▶ **PROBLEM DETAILS**
Put everything from the row containing "Show the Comments History tab" down through the row containing "pos(376,18)" into a numbered list, leaving out any blank lines.

▶ **DATA LINES**

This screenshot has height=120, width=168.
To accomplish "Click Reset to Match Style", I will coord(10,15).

--

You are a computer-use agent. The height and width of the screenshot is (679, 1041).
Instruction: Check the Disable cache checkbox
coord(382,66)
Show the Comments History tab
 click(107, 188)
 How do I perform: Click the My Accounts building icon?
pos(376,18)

▶ **ANSWER TO THIS TASK**
1. Show the Comments History tab
2.  click(107, 188)
3.  How do I perform: Click the My Accounts building icon?
4. pos(376,18)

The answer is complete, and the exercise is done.